HEAD-verify + DELETE across ~70k partitions takes hours. Run during low-traffic windows; the safety guard prevents pool amplification.
- Negative: Cold-tier reads add Prometheus cardinality.
Two new metrics, three outcomes each. Negligible at our metric-volume budget.
Out of scope (separate ADRs)
- History-archive offload to Vultr Object Storage. The 6.95 TB
data/archive is the bigger pool consumer but is the integrity-leader for ADR-0017 verification — offloading it forfeits that role.

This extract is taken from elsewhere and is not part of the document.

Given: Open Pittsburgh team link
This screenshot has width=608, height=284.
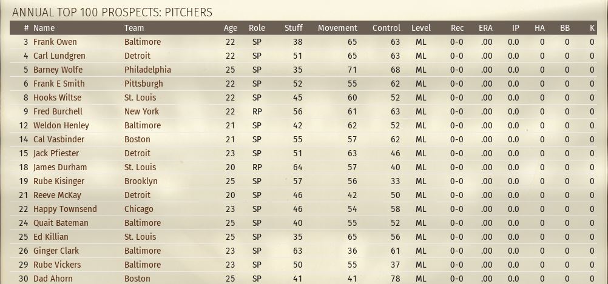Looking at the screenshot, I should pyautogui.click(x=143, y=84).
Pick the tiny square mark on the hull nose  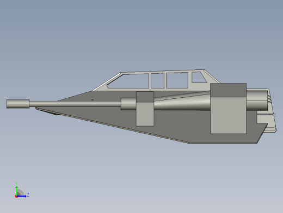pos(93,100)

A future ADR may explore chunked offload with a cold-cache local index for the verification sweeps.
- galexie-live → galexie-archive promotion cadence tuning.
Currently galexie's default; not blocking this work.
- **PostgreSQL chunk retention beyond the current
drop_chunks policy.** trades, prices_1m, etc. have their own retention story per ADR-0006 + the chunk policy in migration 0001.